FIGURE 6 from Tumor-infiltrating Leukocyte Profiling Defines Three Immune Subtypes of NSCLC with Distinct Signaling Pathways and Genetic Alterations

Characteristics of genomic alterations as a function of immune subtype. Numbers of cases analyzed using WES were LUAD (n = 69; Cold, n = 13; Myeloid, n = 31; CD8, n = 25), and LUSQ (n = 45; Cold, n = 11; Myeloid, n = 19; CD8, n = 15). Number of cases analyzed using RNA-seq for fusion genes are the same as described in Fig. 4. A–F, Characteristics of gene alterations. Number of patients are indicated in each column.
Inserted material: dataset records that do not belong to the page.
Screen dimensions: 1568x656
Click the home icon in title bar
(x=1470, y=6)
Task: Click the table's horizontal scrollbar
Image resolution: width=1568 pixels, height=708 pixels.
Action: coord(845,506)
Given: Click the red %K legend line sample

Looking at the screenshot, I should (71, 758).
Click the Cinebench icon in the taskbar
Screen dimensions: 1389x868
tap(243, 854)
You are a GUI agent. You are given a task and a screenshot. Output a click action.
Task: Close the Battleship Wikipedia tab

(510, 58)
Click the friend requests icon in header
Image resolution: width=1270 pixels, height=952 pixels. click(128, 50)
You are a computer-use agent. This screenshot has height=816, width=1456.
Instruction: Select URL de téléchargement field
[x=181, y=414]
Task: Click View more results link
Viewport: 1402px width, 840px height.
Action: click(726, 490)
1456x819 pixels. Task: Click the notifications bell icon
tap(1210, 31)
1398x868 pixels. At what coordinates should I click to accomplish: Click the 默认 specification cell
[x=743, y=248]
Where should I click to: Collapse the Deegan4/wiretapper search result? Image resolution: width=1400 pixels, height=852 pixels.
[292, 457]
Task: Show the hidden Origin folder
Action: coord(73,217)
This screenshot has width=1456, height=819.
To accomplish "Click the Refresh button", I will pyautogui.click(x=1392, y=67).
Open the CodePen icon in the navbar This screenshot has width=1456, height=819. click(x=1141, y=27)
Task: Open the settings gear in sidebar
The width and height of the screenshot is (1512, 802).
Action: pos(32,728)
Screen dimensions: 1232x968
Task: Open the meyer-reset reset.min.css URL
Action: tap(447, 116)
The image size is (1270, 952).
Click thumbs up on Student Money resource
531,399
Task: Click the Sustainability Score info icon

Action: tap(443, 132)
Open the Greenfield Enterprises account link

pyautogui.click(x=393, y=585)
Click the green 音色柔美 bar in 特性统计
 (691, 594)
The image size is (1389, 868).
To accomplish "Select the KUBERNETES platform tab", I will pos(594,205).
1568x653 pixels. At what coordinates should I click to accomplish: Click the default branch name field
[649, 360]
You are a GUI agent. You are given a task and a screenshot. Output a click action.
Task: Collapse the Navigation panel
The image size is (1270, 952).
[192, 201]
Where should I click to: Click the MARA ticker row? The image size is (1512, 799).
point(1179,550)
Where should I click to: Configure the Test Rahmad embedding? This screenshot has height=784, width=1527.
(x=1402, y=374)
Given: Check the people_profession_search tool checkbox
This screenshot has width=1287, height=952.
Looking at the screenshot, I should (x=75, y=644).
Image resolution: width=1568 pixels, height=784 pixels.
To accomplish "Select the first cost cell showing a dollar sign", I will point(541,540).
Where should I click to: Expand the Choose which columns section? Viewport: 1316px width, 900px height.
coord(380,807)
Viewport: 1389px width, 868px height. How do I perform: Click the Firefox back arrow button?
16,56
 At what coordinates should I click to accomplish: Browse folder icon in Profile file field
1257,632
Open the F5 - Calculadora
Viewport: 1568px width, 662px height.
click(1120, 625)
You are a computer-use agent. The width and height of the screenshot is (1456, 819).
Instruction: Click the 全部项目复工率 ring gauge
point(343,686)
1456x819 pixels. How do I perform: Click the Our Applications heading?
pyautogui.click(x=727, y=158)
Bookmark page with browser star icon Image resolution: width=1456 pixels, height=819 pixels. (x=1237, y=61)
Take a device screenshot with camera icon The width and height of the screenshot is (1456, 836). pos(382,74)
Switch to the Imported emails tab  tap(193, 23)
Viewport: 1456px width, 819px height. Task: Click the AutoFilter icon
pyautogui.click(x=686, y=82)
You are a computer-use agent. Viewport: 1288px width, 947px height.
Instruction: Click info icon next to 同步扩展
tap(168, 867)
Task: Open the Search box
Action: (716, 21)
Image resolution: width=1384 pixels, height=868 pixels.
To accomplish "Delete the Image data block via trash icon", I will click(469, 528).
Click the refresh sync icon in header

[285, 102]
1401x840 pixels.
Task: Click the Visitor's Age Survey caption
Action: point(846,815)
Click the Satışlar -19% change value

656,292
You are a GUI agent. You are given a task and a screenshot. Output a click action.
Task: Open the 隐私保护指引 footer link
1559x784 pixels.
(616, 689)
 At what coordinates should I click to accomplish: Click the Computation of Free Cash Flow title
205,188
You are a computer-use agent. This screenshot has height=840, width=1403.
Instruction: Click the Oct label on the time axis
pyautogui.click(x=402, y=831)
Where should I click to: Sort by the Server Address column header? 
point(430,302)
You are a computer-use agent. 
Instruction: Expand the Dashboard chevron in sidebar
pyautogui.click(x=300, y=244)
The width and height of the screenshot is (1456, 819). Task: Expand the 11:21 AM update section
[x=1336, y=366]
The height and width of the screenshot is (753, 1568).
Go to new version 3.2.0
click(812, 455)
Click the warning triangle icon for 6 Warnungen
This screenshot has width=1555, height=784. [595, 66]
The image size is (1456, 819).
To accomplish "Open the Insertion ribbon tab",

Mutations of EGFR, TP53, KRAS, STK11, and RB1 in LUAD (A) and LUSQ (B) were analyzed using WES. ALK and ROS1 fusion genes in LUAD (C) and LUSQ (D) were analyzed with RNA-seq. Amplification or loss of MET and TERT in LUAD (E) and LUSQ (F) were analyzed using WES. Differences in gene alterations for immune subtypes in LUAD (G) and LUSQ (H) plotted as P values determined using Fisher exact test w. In the dot plots, red circles indicate P ≤ 0.05 and the filled red circle indicates Holm-adjusted P ≤ 0.2.